### GIVEN TASK
Extract every line in the listing below that contains the word "height".

### THE RECORDS
▼

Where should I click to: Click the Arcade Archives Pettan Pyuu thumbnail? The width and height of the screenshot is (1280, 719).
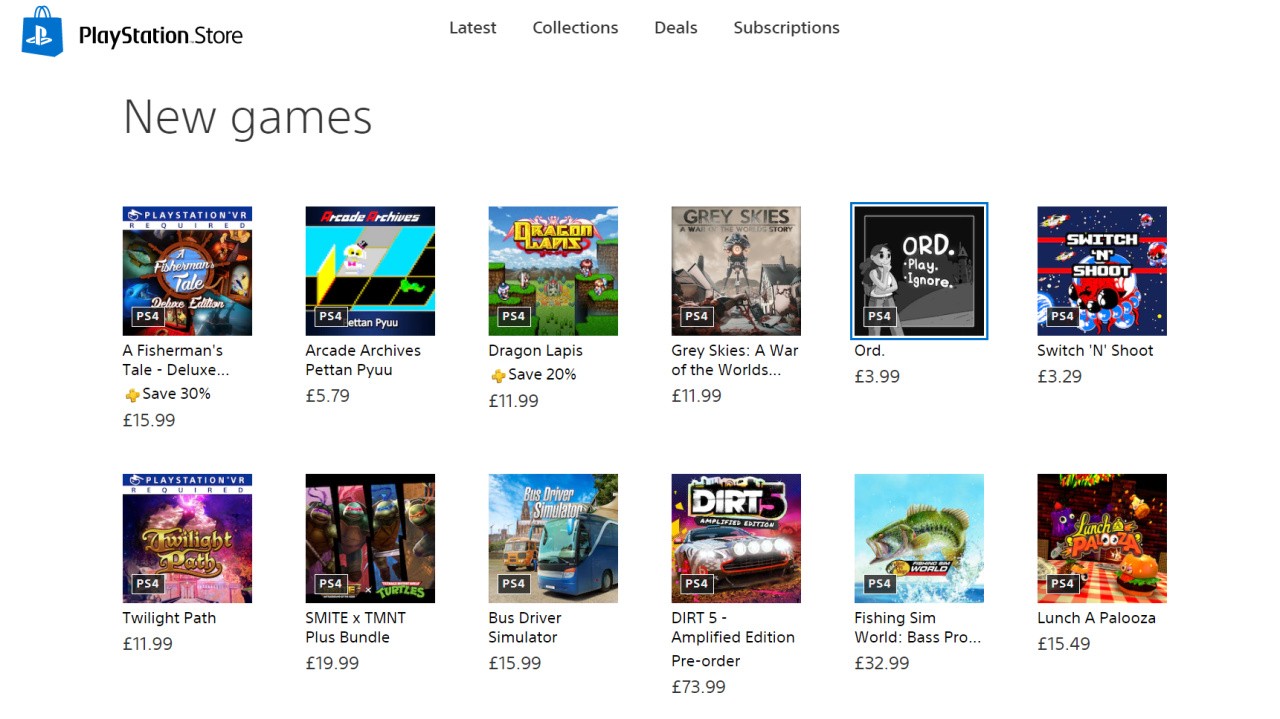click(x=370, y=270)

▲
▼

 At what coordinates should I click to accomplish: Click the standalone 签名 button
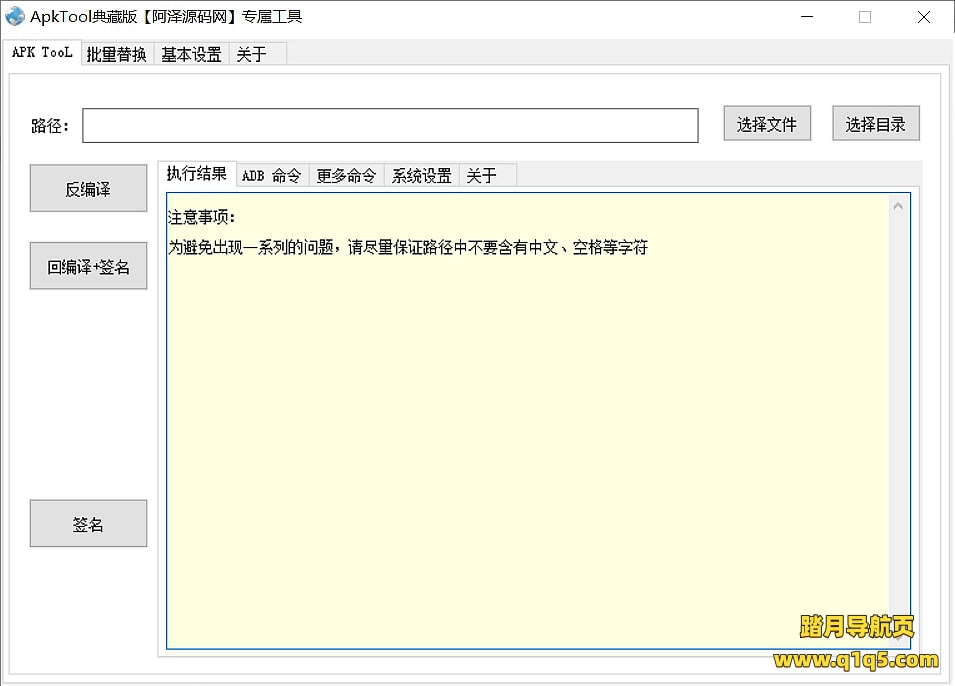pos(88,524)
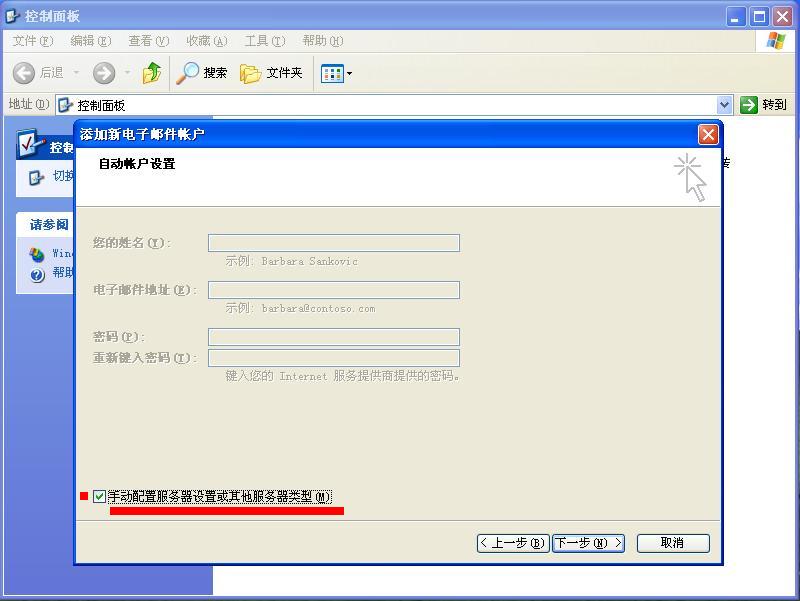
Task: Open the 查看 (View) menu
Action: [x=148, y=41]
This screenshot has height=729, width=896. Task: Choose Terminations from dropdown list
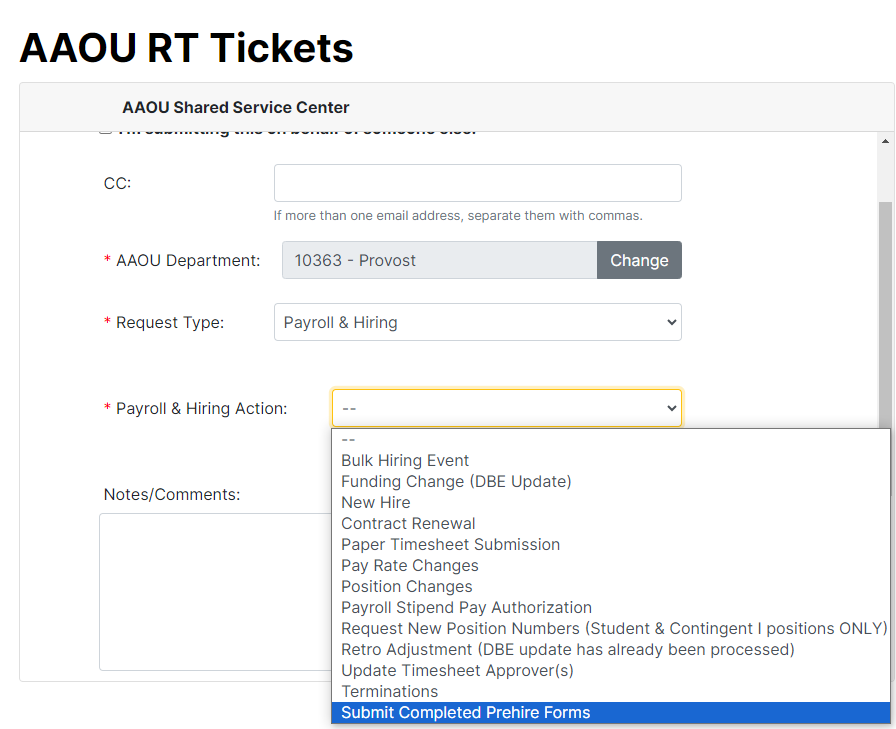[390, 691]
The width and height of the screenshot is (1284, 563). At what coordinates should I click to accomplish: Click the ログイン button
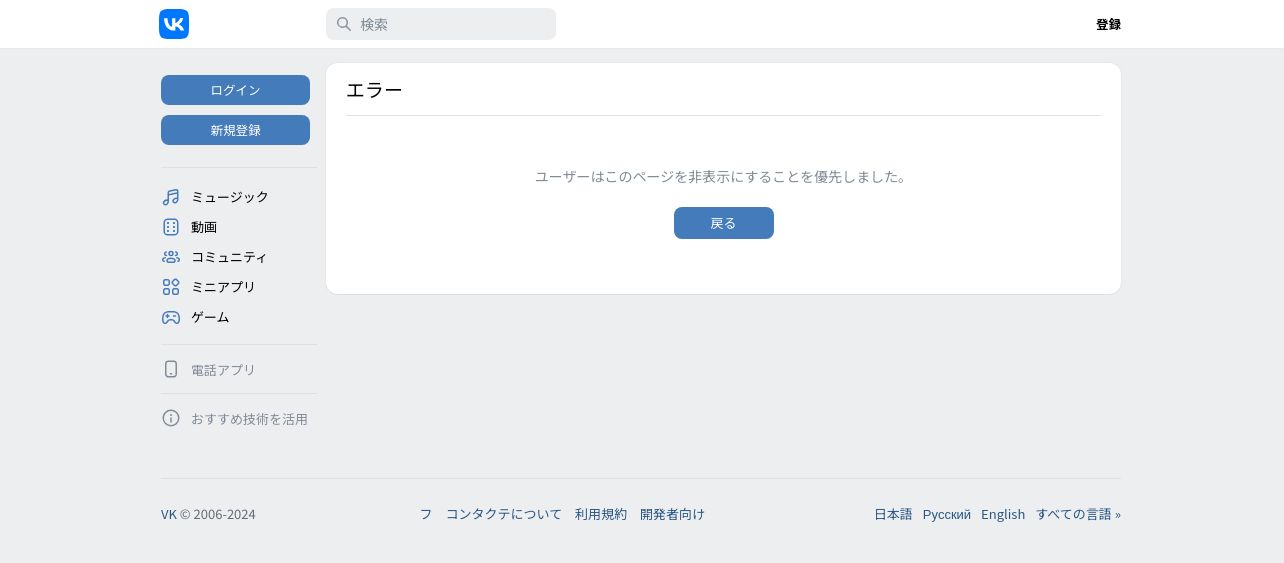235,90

▲

### RESULT FOR THIS EXERCISE
Where should I click to: Click the Arcade Archives Pettan Pyuu thumbnail? The width and height of the screenshot is (1280, 719).
This screenshot has height=729, width=896. Task: Choose Terminations from dropdown list
The width and height of the screenshot is (1284, 563). At what coordinates should I click to accomplish: Click the ログイン button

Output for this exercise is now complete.